**Consigne de l'exercice:** Citez textuellement le passage du texte sur la frontière de Rafah qui commence par « Pour l’instant, les » et se poursuit jusqu'à « même en larmes. ».

**Texte fourni:**
··········

Ramzy Baroud
L’agent de sécurité palestinien à la frontière de Rafah était d’une extrême politesse. Il portait un uniforme noir et déambulait avec assurance, tandis qu’il informait les voyageurs chargés de bagages de ce qu’ils devaient encore faire avant d’être autorisés à rentrer à Gaza.
Des Palestiniens se rassemblent à Rafah dans la Bande de Gaza au point de passage vers l’Egypte, le 15 mai 2011. A partir du 28 mai, le passage sera ouvert "tous les jours de 09H00 à 17H00, à l’exception des vendredis et des jours fériés" AFP/Said Khatib
De l’autre côté de la frontière, en Egypte, il y avait beaucoup d’anxiété, de crainte et d’appréhension.
« Les choses vont aller mieux », me dit un ingénieur palestinien de Gaza qui a étudié dans une ville il où travaille à présent, au sud de Stockholm en Suède. Ce qu’il voulait dire était que les choses allaient s’améliorer à la frontière, du point de vue des relations entre Gaza et l’Egypte. Sans une décision décisive et définitive de la part de l’Egypte de rouvrir le passage frontalier - et totalement - Gaza restera sous le siège israélien. D’autres acquiescent aux paroles de l’ingénieur, mais les habitants de Gaza ont appris à ne pas jamais être trop confiants quant aux déclarations politiques promettant des changements positifs.
Toutefois, sur le plan politique l’Egypte d’aujourd’hui appartient à une catégorie tout à fait différente de l’Egypte sous la férule d’Hosni Moubarak. Les Palestiniens en sont bien conscient, et en particulier ceux qui sont piégés derrière les frontières bouclées dans la bande de Gaza. Mais ils restent prudents. « Inch’Allah » - si Dieu le veut -, disent-ils, « Qu’Allah apporte de bonnes choses. »
Pour l’instant, les choses restent difficiles à la frontière. Après que les fonctionnaires égyptiens aient pris les passeports pour les examiner, puis les restituer quelques heures plus tard en lisant à voix haute les noms de ceux qui sont autorisés [à traverser], une grande foule se rassemble autour d’eux. Les tensions tournent bientôt en cris, et parfois même en larmes.
« Reculez ou je ne rendrai aucun passeport », crie un imposant officier égyptien, avec un certain dédain. Les veines du côté de sa figure gonflent soudainement. La foule se disperse, pour revenir quelques secondes plus tard. L’officier a l’air épuisé et en a clairement assez. Les voyageurs de Gaza ont déjà dépassé le stade de l’humiliation. Ils veulent simplement pouvoir aller d’ici à là-bas, puis revenir.

··········

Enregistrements
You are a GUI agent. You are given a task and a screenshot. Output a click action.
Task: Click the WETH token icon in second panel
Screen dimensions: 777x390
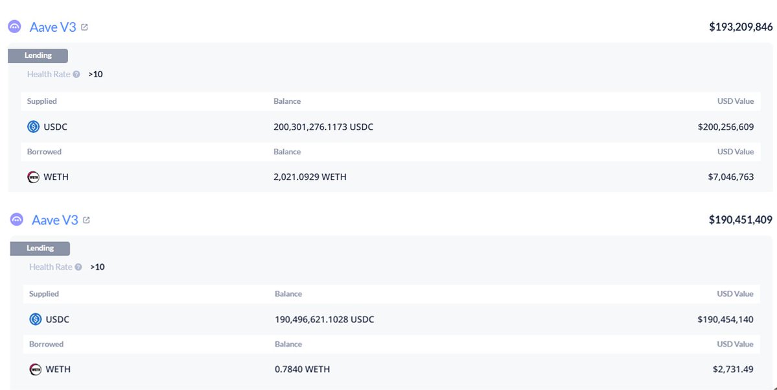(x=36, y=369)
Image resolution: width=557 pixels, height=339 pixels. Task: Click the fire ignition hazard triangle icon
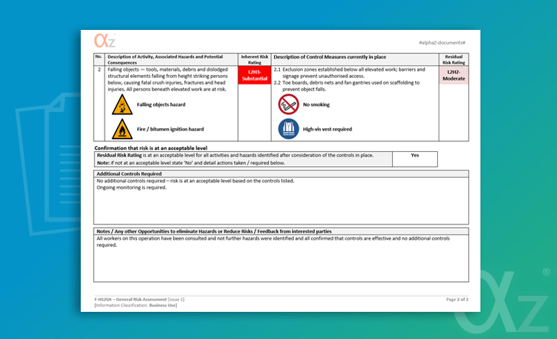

··········

**Résultat attendu:**
Pour l’instant, les choses restent difficiles à la frontière. Après que les fonctionnaires égyptiens aient pris les passeports pour les examiner, puis les restituer quelques heures plus tard en lisant à voix haute les noms de ceux qui sont autorisés [à traverser], une grande foule se rassemble autour d’eux. Les tensions tournent bientôt en cris, et parfois même en larmes.